### WORK ORDER:
Below are the records; count the lines in which "radio" occurs and report only that number.

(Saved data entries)
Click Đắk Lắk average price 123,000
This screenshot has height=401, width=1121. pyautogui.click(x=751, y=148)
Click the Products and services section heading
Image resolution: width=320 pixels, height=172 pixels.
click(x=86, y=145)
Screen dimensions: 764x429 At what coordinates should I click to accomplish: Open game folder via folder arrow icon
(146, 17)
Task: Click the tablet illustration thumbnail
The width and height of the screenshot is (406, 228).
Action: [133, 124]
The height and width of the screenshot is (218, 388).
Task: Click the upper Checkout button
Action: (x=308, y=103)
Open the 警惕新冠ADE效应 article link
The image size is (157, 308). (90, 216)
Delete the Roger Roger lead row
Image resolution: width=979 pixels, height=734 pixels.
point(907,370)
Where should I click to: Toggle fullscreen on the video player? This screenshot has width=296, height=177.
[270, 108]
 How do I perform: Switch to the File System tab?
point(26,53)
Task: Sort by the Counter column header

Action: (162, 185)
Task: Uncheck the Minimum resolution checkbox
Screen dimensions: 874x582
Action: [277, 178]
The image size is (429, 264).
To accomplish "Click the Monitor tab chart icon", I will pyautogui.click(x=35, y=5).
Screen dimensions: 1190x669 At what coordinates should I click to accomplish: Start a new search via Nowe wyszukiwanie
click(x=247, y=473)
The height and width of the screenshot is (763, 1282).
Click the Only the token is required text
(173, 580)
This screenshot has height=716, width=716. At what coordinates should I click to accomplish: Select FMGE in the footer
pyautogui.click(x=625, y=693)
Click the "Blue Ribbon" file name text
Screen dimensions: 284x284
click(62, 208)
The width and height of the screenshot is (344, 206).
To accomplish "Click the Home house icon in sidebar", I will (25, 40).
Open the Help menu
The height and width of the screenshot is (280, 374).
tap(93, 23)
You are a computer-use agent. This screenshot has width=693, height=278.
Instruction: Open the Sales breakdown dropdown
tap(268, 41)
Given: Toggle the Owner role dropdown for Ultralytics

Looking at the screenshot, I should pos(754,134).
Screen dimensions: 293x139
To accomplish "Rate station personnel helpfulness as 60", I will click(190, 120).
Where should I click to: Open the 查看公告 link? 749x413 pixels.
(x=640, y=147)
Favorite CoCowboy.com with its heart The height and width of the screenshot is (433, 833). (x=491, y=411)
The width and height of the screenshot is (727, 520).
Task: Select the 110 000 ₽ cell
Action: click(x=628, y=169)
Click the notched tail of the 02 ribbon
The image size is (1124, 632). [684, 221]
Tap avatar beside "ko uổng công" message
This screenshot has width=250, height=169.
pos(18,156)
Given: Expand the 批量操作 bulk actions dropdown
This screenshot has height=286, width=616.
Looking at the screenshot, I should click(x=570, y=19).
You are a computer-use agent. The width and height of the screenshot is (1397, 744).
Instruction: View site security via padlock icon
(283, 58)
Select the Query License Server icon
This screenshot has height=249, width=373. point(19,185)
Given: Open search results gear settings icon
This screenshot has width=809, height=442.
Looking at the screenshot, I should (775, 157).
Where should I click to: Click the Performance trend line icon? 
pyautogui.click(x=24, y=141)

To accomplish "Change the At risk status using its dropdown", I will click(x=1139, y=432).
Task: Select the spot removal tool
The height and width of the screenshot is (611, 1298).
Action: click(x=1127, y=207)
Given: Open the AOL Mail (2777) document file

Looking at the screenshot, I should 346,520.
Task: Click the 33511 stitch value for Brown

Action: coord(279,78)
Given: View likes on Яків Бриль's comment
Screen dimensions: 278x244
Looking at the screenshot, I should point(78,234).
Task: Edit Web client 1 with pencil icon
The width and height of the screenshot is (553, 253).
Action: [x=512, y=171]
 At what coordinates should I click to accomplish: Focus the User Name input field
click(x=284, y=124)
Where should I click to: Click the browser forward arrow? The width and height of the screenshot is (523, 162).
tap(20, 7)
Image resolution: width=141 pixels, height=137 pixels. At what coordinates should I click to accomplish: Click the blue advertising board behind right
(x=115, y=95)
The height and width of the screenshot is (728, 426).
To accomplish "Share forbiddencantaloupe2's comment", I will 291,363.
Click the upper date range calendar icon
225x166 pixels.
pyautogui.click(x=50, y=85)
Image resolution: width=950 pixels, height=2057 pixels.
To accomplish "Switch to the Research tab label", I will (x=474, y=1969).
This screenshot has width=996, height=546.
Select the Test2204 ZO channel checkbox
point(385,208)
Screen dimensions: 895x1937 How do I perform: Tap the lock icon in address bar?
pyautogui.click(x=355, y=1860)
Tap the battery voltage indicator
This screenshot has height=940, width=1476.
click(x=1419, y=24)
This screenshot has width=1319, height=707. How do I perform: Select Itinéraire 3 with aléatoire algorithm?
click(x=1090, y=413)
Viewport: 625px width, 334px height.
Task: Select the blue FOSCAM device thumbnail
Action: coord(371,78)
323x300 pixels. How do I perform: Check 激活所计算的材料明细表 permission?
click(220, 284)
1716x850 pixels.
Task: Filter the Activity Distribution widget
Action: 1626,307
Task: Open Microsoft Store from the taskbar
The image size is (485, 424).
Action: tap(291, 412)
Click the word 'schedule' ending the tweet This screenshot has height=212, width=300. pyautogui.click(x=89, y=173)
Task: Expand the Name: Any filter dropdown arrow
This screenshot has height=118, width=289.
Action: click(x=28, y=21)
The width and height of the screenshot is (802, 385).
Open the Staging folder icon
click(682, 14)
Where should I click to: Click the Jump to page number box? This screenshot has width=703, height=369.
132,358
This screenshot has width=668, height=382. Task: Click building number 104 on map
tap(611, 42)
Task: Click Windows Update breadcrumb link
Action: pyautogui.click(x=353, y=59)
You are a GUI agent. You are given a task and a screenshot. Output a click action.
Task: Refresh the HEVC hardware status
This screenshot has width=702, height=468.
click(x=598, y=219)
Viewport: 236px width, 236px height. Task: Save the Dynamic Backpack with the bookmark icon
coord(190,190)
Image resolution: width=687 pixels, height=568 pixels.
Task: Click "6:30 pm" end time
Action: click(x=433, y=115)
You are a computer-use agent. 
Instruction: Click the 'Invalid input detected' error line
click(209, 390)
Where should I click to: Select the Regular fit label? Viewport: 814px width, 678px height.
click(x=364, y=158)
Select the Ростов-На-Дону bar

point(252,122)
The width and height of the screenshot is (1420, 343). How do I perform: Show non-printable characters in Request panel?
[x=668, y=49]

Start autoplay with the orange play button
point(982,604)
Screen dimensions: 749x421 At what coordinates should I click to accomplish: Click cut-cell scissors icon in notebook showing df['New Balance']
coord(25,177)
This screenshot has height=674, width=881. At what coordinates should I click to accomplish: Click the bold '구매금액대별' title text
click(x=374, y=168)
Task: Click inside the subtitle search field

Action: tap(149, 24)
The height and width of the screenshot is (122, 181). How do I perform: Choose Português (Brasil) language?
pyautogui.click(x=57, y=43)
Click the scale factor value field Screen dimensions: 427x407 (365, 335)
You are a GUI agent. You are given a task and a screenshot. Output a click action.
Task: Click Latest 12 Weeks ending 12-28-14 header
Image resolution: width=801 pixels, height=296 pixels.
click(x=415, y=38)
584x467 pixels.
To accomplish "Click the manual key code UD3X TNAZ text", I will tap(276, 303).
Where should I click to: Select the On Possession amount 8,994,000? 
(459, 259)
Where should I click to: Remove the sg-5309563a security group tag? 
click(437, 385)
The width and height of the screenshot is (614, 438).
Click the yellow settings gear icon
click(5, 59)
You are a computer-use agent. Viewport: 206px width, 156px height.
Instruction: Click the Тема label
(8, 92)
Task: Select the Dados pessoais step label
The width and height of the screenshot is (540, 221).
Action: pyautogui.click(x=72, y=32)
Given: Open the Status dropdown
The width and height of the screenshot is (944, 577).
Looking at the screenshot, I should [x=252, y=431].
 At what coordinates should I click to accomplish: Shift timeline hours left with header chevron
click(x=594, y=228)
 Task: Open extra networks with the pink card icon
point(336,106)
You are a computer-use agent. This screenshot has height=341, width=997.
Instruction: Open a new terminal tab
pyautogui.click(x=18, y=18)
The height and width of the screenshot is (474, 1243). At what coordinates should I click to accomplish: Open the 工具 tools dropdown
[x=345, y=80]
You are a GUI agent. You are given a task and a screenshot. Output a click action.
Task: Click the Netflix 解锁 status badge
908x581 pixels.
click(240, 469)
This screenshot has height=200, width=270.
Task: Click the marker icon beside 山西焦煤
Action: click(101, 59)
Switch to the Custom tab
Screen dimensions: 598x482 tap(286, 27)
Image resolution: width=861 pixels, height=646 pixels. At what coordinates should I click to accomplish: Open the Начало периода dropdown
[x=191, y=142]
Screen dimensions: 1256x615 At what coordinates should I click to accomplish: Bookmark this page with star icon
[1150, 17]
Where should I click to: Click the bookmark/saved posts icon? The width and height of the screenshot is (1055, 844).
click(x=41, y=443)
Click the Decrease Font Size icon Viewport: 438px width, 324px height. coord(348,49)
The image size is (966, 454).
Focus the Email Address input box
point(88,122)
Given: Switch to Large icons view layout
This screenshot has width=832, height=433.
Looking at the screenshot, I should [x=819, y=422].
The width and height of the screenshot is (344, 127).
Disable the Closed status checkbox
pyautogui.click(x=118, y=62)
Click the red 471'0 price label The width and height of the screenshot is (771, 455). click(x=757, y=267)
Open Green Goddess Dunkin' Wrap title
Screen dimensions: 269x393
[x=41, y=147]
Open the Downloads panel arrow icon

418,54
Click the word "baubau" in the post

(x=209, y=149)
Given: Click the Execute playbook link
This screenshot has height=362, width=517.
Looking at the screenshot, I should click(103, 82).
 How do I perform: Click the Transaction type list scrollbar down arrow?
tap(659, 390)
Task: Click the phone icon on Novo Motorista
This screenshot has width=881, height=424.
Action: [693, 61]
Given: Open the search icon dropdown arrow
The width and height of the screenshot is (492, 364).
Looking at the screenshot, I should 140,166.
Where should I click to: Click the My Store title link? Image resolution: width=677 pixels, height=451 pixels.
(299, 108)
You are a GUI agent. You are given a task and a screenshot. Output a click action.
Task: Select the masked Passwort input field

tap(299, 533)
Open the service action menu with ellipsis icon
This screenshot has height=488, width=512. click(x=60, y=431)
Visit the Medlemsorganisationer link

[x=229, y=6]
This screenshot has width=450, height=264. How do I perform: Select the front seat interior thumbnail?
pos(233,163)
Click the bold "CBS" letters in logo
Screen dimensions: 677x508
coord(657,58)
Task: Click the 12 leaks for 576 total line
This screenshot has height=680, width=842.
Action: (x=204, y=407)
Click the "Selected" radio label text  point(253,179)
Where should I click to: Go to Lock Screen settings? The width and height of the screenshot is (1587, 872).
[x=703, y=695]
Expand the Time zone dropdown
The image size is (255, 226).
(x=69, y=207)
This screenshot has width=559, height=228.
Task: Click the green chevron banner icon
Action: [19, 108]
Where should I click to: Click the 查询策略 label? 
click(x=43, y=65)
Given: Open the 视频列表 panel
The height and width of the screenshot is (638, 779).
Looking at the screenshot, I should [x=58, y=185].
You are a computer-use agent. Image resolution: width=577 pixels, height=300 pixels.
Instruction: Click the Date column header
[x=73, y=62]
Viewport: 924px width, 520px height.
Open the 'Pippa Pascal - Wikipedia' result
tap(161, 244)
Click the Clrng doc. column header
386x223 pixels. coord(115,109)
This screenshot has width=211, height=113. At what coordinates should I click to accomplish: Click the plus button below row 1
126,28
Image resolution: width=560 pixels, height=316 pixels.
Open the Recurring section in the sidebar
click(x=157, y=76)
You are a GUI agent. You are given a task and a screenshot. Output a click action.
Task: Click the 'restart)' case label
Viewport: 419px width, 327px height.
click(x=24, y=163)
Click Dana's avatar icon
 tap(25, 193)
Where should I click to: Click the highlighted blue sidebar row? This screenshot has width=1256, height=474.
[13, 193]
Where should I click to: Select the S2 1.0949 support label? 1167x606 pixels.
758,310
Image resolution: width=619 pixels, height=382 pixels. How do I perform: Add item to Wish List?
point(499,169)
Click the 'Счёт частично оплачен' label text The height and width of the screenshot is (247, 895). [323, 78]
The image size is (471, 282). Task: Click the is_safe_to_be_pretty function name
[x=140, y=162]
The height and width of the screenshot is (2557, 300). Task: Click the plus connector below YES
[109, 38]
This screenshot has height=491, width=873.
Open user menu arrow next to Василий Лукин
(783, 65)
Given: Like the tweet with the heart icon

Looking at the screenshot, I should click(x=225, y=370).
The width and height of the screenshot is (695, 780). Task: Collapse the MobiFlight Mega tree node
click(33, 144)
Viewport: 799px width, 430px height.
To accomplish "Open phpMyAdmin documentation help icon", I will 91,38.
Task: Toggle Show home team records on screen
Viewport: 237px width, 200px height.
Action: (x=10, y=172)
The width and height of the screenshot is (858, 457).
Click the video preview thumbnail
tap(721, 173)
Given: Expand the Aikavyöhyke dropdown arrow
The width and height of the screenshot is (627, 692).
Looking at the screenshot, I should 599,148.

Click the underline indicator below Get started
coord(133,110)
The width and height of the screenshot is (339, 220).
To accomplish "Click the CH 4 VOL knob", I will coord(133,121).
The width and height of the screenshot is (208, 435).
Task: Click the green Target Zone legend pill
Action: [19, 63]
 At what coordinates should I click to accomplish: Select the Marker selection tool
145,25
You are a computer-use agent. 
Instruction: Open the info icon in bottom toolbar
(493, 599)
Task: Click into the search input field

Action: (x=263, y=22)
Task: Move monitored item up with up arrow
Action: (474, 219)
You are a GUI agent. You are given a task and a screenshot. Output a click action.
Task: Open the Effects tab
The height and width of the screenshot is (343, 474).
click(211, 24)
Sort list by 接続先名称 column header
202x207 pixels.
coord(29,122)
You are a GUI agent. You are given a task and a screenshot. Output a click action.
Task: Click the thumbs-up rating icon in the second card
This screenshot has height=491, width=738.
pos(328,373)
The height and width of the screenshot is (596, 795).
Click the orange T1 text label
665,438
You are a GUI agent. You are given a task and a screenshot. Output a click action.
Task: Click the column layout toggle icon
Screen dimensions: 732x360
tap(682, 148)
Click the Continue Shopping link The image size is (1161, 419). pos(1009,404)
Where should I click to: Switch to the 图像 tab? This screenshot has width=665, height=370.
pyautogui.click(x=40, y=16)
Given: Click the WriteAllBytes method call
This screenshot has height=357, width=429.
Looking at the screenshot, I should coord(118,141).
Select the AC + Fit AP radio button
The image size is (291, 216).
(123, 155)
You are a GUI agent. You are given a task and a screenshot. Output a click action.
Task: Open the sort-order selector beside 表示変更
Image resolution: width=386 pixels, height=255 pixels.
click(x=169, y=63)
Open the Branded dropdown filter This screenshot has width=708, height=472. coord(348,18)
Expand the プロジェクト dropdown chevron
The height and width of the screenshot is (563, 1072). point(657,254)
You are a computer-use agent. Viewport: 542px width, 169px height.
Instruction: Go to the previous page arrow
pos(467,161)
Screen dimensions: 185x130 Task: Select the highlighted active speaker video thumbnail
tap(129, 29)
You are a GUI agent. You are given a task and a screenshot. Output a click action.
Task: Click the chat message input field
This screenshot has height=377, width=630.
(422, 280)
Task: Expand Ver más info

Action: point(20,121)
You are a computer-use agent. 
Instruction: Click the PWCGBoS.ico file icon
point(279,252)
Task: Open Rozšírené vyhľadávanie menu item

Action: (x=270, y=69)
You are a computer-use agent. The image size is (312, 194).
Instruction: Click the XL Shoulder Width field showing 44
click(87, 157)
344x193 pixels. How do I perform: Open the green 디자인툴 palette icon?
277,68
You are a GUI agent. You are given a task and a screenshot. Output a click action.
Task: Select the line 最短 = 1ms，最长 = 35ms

### RESPONSE BELOW:
2